The etiology and risk factors for proliferation of meningothelial-like nodules remain unclear. It is more commonly associated with chronic lung insults than with acute lung injury.6 One of the most commonly reported association for meningothelial lesions has been with pulmonary thromboembolic disease.2 This was highlighted again in the retrospective study by Mukhopadhyay et al. where the highest incidence of meningothelial lesions was in patients with thromboembolic disease/infarcts (5/12; 42%).6 Interestingly, 26% of patients were also found to have smoking related interstitial lung disease such as respiratory bronchiolitis-associated interstitial lung disease/desquamative interstitial pneumonia.6 However, relationship with smoking remains unclear and causality cannot be inferred based on available data. Pulmonary meningothelial nodules have also been found in higher incidence in patients with malignant pulmonary tumors than in those with benign disease (7.3% versus 2.5%; P=.044).7 In the analysis of 121 patients by Mizutani et al., meningothelial lesions were found more often in patients with lung adenocarcinoma than with other primary pulmonary malignant tumors.7 A similar trend was noted in the study by Mukhopadhyay et al. but was not statistically significant.6 Thus, based on most of the studies, the meningothelial proliferation likely occurs in the setting of a chronic lung disease, as a reaction to hypoxia, ischemia or an underlying malignancy.

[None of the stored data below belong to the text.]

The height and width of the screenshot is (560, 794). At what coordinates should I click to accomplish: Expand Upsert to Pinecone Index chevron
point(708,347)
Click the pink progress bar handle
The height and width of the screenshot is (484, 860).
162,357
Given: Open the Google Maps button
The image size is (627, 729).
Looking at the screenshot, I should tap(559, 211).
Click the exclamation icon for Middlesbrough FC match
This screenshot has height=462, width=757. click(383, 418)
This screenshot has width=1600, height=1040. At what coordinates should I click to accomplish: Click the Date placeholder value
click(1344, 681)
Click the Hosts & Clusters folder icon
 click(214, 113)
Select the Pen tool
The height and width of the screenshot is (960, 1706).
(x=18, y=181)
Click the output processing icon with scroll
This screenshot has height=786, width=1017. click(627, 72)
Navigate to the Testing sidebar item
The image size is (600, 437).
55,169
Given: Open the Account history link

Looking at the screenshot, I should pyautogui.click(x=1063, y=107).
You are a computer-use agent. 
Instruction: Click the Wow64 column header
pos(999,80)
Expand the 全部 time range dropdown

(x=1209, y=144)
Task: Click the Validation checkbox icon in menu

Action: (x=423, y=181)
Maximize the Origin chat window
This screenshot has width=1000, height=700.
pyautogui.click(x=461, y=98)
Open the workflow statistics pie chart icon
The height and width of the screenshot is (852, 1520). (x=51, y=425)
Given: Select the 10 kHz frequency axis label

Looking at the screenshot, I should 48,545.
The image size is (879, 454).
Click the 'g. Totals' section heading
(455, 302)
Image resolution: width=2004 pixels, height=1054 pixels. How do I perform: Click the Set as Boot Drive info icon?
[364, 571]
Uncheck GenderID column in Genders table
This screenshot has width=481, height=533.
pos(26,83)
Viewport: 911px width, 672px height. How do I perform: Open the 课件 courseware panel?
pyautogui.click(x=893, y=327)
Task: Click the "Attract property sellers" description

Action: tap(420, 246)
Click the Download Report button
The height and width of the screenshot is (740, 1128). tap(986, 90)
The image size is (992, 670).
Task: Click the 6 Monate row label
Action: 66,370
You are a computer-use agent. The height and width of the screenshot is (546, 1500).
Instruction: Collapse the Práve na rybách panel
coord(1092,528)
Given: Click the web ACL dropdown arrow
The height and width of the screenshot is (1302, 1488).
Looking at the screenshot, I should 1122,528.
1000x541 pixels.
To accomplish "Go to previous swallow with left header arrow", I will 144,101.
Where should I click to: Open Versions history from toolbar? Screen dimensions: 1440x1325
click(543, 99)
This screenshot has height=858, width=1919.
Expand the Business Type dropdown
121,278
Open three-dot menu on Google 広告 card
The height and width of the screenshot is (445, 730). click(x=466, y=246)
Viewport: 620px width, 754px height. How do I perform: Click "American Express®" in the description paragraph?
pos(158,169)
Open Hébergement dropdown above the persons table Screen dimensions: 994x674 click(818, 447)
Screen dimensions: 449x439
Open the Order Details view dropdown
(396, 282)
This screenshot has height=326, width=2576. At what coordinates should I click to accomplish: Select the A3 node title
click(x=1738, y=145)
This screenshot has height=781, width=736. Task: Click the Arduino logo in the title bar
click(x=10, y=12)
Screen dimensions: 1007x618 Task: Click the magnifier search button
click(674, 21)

On histopathology, PM is characterized by an interstitial proliferation of epithelioid cells with oval, bland nuclei with stippled chromatin. These cells are arranged in nests within the alveolar septa, usually expanding it, and they are usually found around pulmonary veins.2 As they expand, they may connect to each other with intervening collagen.2 However, proximity to pulmonary veins is not universal.6 Immunohistochemical characteristics usually include immunoreactivity with antibodies to vimentin, epithelial membrane antigen (EMA) and progesterone receptors (PR).2,6 Niho et al. initially reported that about half of the pulmonary meningothelial nodules exhibited immunoreactivity for the PR.4 In the series by Mukhopadhyay et al., all the patients with pulmonary meningothelial lesions stained positive for PR.6 Interestingly, progesterone receptor positivity has also been identified in approximately 50–60% of patients with non-small cell cancer, particularly adenocarcinoma.10 Even though progesterone receptors are so far not a major therapeutic target in lung cancer, the higher incidence of progesterone receptor in meningothelial-like nodules and its potential co-existence with adenocarcinoma is noteworthy. This could also, in part, explain the increased incidence of meningothelial-like nodules in female gender. Staining with CD 56 is yet another immunohistochemical marker that was reported by Mukhopadhay et al.6 Presence of CD 56, although can be seen in neuroendocrine cells, its presence in meningiomas also confirms the meningothelial origin of these pulmonary nodules. While immunohistochemistry can aid in confirmation in ambiguous situations, a confident diagnosis can be made based on the histology pattern.7,9 Thus, PM which represents proliferation of epithelioid cells within interstitium, should be considered in the differential diagnosis of diffuse micronodules of the lung. However, its exact relationship with underlying lung diseases and natural history needs to be studied further.